## Objetivo A
Liste os chefes de Estado que o texto sobre a juventude venezuelana menciona como pouco simpatizantes ao chavismo.

## Página
------------------------------------

Alejandro Fierro - Público.es transcrito do Carta Maior
postado em: 21/02/2014
Os meios de persuasão de massa
difundem por estes dias que a juventude da Venezuela é quem protagoniza
as manifestações contra o governo. Segundo esse relato, os milhares de
meninos e meninas que efetivamente saem às ruas para protestar
representariam a vontade da totalidade dos jovens. O mal-estar que eles
expressam em relação à inflação, à falta de segurança ou à suposta
ausência de democracia se estenderia aos mais de sete milhões e meio de
venezuelanos entre 15 e 29 anos.
Sob
tais circunstâncias, a imagem pintada pela imprensa é sumariamente
favorável à oposição. Por um lado, uns garotos que demandam um futuro
melhor, com todas as conotações positivas que a juventude implica:
rebeldia, liberdade, fé, generosidade... No outro extremo, forças
policiais repressoras a mando de um Executivo, o chavista, satanizado
até chegar a um ponto grotesco.
No
entanto, se esse cenário é real, surge a pergunta: Por que o chavismo
ganhou 18 das 19 eleições disputadas desde 1998? Já não se pode mais
justificar com o carisma de Hugo Chávez. Nos últimos comícios municipais
de dezembro, a dez meses de seu falecimento, o chavismo ganhou com dez
pontos de vantagem, uma distância impressionante depois de três
quinquênios no poder. Para quem continua apostando na teoria de fraude
eleitoral, vale recordar que a idoneidade de cada processo foi atestada
por um robusto time de observadores estrangeiros e pela comunidade
internacional. A eles também se somam chefes de Estado pouco
simpatizantes ao chavismo, como o colombiano Juan Manuel Santos, o
chileno Sebastián Piñera ou o mexicano Peña Nieto. Até mesmo a delegação
do Parlamento espanhol validou a vitória de Nicolás Maduro em abril de
2013, inclusive com a assinatura dos dois representantes do Partido
Popular.
Se
fosse verdadeiro o relato dos meios internacionais sobre esse cansaço
por parte da juventude, o chavismo deveria ter sido derrotado nas urnas
há bastante tempo, pois 60% da população venezuelana tem menos de 30
anos.

------------------------------------

## Material do exercício
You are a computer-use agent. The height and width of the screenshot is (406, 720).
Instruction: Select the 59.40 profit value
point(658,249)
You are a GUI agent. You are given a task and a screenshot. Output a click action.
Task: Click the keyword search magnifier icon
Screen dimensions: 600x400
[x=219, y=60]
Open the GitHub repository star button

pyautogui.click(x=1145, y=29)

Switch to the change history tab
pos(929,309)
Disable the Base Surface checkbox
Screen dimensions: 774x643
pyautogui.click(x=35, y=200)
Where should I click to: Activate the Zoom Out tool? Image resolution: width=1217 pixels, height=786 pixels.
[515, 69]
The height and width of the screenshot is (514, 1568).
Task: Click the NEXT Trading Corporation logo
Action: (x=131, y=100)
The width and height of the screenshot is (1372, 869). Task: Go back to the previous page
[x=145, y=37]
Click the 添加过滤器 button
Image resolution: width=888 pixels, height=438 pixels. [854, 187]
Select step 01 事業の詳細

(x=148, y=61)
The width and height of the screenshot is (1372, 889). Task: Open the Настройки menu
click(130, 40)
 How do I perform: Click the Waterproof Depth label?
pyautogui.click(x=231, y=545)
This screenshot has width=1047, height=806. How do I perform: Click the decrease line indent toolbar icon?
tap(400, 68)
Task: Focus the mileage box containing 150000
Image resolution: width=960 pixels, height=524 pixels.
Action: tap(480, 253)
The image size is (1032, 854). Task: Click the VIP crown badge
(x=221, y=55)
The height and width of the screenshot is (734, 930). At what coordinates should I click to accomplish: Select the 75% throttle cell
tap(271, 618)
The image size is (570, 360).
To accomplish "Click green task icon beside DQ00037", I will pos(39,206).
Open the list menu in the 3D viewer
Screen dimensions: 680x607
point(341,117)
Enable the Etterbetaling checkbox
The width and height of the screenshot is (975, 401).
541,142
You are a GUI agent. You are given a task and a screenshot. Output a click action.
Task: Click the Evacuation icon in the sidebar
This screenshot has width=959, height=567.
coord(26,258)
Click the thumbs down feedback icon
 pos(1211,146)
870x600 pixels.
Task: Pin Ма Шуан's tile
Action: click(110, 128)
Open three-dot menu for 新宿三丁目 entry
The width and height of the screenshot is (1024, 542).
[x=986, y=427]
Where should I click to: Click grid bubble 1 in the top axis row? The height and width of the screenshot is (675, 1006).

------------------------------------

## Objetivo B
Reescreva como lista numerada o trecho da listagem que vai da linha que contém "Where should I click to: Activate" até a linha que contém "Action: click(110, 128)", com as duas incluídas e sem as linhas em branco.

## Resultado esperado A
- Juan Manuel Santos (Colômbia)
- Sebastián Piñera (Chile)
- Peña Nieto (México)

## Resultado esperado B
1. Where should I click to: Activate the Zoom Out tool? Image resolution: width=1217 pixels, height=786 pixels.
2. [515, 69]
3. The height and width of the screenshot is (514, 1568).
4. Task: Click the NEXT Trading Corporation logo
5. Action: (x=131, y=100)
6. The width and height of the screenshot is (1372, 869). Task: Go back to the previous page
7. [x=145, y=37]
8. Click the 添加过滤器 button
9. Image resolution: width=888 pixels, height=438 pixels. [854, 187]
10. Select step 01 事業の詳細
11. (x=148, y=61)
12. The width and height of the screenshot is (1372, 889). Task: Open the Настройки menu
13. click(130, 40)
14.  How do I perform: Click the Waterproof Depth label?
15. pyautogui.click(x=231, y=545)
16. This screenshot has width=1047, height=806. How do I perform: Click the decrease line indent toolbar icon?
17. tap(400, 68)
18. Task: Focus the mileage box containing 150000
19. Image resolution: width=960 pixels, height=524 pixels.
20. Action: tap(480, 253)
21. The image size is (1032, 854). Task: Click the VIP crown badge
22. (x=221, y=55)
23. The height and width of the screenshot is (734, 930). At what coordinates should I click to accomplish: Select the 75% throttle cell
24. tap(271, 618)
25. The image size is (570, 360).
26. To accomplish "Click green task icon beside DQ00037", I will pos(39,206).
27. Open the list menu in the 3D viewer
28. Screen dimensions: 680x607
29. point(341,117)
30. Enable the Etterbetaling checkbox
31. The width and height of the screenshot is (975, 401).
32. 541,142
33. You are a GUI agent. You are given a task and a screenshot. Output a click action.
34. Task: Click the Evacuation icon in the sidebar
35. This screenshot has width=959, height=567.
36. coord(26,258)
37. Click the thumbs down feedback icon
38.  pos(1211,146)
39. 870x600 pixels.
40. Task: Pin Ма Шуан's tile
41. Action: click(110, 128)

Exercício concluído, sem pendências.